[[ SUPPLIED DATA, beginning ]]
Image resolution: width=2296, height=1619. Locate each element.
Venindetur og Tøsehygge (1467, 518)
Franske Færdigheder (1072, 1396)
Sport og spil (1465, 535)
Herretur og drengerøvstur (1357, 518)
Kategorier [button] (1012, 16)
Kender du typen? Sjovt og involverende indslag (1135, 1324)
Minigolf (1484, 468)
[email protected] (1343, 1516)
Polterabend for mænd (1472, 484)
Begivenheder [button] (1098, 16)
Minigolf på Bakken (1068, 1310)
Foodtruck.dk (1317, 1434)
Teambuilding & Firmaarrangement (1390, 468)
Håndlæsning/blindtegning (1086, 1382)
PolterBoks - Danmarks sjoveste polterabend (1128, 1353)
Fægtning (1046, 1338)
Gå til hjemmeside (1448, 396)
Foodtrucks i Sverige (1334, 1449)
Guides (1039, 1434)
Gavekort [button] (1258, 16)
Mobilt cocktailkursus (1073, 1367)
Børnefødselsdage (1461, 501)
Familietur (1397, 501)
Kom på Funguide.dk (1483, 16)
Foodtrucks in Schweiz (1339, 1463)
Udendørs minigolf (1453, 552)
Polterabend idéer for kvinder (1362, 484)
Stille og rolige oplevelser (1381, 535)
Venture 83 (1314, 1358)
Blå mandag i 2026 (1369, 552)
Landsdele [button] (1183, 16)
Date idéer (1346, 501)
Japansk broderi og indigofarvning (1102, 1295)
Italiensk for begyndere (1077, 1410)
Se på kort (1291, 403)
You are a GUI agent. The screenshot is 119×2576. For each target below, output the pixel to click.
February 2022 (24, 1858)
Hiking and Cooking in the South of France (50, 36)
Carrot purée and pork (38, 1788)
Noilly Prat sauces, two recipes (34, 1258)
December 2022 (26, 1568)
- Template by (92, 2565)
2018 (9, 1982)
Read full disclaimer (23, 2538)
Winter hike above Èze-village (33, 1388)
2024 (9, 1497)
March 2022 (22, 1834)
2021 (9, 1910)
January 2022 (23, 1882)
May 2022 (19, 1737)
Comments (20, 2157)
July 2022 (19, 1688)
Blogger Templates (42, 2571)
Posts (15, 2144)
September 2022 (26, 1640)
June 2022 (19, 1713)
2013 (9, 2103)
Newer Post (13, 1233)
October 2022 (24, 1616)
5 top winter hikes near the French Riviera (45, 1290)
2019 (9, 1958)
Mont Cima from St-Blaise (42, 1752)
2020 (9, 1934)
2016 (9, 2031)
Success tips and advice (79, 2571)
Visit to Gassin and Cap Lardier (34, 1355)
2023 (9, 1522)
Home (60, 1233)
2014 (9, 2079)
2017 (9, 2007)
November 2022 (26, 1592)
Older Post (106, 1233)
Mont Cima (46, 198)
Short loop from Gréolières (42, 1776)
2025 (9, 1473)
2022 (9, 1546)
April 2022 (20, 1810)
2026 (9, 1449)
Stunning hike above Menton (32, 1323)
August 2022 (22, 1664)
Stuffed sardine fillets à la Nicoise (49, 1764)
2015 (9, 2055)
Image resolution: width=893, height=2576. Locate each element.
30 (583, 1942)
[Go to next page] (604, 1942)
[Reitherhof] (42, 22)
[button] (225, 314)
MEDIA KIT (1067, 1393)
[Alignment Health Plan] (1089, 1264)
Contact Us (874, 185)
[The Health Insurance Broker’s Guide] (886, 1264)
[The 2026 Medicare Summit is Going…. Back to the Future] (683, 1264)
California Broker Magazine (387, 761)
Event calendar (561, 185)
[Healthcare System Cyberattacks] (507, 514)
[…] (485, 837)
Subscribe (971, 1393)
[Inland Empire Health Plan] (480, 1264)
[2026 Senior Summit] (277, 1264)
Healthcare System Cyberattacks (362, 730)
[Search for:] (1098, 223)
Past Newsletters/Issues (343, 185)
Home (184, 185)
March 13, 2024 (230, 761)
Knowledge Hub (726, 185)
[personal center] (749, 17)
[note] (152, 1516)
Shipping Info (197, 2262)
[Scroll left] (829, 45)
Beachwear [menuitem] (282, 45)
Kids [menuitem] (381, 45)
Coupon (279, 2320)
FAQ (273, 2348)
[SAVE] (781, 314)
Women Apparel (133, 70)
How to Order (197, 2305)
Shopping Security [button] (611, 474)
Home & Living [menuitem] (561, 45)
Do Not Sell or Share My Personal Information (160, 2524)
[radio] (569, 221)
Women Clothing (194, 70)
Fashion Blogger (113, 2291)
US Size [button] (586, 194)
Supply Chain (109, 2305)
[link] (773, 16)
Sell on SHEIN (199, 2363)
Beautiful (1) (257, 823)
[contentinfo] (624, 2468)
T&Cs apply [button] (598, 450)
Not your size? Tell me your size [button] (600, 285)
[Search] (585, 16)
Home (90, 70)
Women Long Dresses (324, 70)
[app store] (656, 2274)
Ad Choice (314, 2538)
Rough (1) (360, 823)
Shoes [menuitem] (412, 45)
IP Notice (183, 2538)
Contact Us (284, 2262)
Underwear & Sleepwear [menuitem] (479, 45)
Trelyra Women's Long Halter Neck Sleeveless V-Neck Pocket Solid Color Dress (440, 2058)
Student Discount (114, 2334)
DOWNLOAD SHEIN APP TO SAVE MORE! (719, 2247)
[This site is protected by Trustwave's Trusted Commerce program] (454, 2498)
[[ SUPPLIED DATA, end ]]
== EXERCISE DIRECTIONS ==
Whichever lines of the material hold the word "Blogger", find and copy them.

== FINAL ANSWER ==
Blogger Templates (42, 2571)
Fashion Blogger (113, 2291)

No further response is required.